Extracto del documento
◇ ◇ ◇ ◇ ◇
La escasez de camas hospitalarias es uno de los principales problemas que lastran la sanidad en Segovia. Según explica uno de los coordinadores de la mesa y médico de Atención Primaria, Enrique Arrieta, hay una ratio de 2,32 camas por cada mil habitantes, lo que supone 1,6 camas por debajo de la media de la región.

En este sentido, Arrieta lamenta que a pesar de la falta de camas el viejo Policlínico, situado en la calle San Agustín, permanezca cerrado desde 2008. La mesa, en la que también se integra la Plataforma en Defensa del Hospital Policlínico, promueve dotar de un uso sanitario a este edificio, pero va más allá, ya que considera que sería el mejor emplazamiento para crear un hospital de medias estancias en esta sede.
◇ ◇ ◇ ◇ ◇
Datos almacenados
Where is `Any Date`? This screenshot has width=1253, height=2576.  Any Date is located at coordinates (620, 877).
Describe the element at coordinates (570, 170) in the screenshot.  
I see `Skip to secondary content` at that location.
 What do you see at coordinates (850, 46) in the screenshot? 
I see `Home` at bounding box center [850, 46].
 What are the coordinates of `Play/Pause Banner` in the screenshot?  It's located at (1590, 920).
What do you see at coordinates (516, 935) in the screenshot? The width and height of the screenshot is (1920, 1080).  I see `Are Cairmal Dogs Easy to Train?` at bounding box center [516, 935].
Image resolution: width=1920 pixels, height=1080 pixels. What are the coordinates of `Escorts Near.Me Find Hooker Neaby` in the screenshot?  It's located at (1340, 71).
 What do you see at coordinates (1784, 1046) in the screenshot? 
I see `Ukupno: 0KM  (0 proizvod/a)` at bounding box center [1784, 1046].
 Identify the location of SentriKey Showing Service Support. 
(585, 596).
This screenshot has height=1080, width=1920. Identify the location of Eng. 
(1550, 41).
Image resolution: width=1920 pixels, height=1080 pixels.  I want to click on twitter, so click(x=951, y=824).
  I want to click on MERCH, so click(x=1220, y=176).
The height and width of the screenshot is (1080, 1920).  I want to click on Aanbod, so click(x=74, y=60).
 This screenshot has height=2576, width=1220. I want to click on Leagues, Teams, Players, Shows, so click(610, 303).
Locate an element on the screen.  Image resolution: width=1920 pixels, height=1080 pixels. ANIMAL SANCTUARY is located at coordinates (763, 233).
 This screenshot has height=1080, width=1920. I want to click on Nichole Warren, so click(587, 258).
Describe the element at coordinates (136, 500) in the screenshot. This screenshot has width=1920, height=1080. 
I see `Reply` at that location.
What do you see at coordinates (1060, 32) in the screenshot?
◇ ◇ ◇ ◇ ◇
Acción requerida 1
Enumera todas las cantidades escritas con cifras que aparecen en el texto sobre la sanidad en Segovia.
Acción requerida 2
Prosigue el texto sobre la sanidad en Segovia a partir de su última oración.

Resultado 1
2,32; 1,6; 2008

Resultado 2
Los defensores de la sanidad pública siguen reclamando un nuevo uso para el Policlínico

«Segovia es la única provincia en la que a pesar de haber menos camas de las necesarias no existe un hospital de media estancia dependiente del general. Esto ocurre en ciudades como Ávila o Palencia y permite a pacientes que han sufrido un ictus o una rotura de cadera recuperarse con garantías», apunta. Para este fin, la ciudad recurre a una serie de camas concertadas que dependen de Servicios Sociales y que, a su juicio, suponen una medida insuficiente y poco eficaz para tratar a los pacientes. Además, supone una apuesta por el fomento de la sanidad privada y no por el refuerzo y la mejora de la calidad del sistema público, lamenta.

La reducción de las listas de espera es otro de los asuntos prioritarios para la Mesa. Además, centrarán el foco de atención en especialidades donde el problema se agrava como en Traumatología, donde el número de pacientes en espera superaba los 470 en septiembre de 2017, con un tiempo promedio de 90 días para su atención.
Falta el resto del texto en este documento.